1. Size first: 4 cm is the cut-off
- Benign nodules or papillary cancers ≤4 cm, intact capsule, no airway/nerve/vessel invasion
→ An endoscopic approach (trans-oral TOETVA, axillary, areolar, etc.) gives the same quality of lobectomy plus central-compartment dissection; six-month recurrence rates are identical to open surgery. - Tumours >4 cm, multifocal lesions kissing the recurrent laryngeal nerve, gross extrathyroidal extension or bulky lateral-neck nodes
→ Open operation gives a wider view, safer handling and a lower chance of “leaving disease behind”.
2. Patient second: can you tolerate CO₂ insufflation and a sub-cutaneous tunnel?
Green light
- Age 18–60, BMI <30, no significant cardiopulmonary disease
- No prior neck irradiation, no mandibular or oral cavity deformity
→ Cosmetic benefit delivered: 3–4 day stay, no visible neck scar.
Red light
- COPD, coronary disease, obesity (risk of hypercarbia under CO₂ pneumo-space)
- Chest-wall deformity, adolescents (difficult working space)
→ Open surgery is safer and faster.
3. Hospital third: is the gear—and the team—there?
- Endoscopic: needs dedicated instruments, CO₂ insufflator, and a 30–50-case learning curve; total cost ≈ 8–12k RMB higher.

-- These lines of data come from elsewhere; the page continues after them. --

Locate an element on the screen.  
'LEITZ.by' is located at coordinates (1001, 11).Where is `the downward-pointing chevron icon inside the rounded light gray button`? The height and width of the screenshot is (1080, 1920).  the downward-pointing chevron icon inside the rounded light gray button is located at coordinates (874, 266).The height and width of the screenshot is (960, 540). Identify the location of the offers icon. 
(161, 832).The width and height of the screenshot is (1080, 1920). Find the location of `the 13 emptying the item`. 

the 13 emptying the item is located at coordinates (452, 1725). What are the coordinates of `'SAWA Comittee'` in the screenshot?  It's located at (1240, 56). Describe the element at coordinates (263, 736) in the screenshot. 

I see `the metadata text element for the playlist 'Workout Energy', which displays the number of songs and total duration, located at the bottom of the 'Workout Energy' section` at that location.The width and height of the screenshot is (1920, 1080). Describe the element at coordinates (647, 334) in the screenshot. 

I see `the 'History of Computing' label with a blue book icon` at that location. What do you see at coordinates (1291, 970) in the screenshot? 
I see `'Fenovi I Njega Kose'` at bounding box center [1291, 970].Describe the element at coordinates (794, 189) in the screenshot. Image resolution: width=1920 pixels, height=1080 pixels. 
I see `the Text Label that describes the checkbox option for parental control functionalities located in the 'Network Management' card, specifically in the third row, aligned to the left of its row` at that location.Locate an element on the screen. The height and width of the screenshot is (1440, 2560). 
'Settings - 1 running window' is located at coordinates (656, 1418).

- Open: available in every grade-A hospital, widest insurance coverage.
One-sentence decision table
| ≤4 cm, low-risk, high cosmetic demand, fit patient, experienced team | → Go endoscopic |
|---|---|
| >4 cm, high-risk, bulky nodes, obese/cardiopulmonary compromise | → Go open |
Whichever route you take, book a serum thyroid function + neck ultrasound at one month and keep up with calcium/L-T₄ exactly as prescribed—that last step locks in long-term quality of life.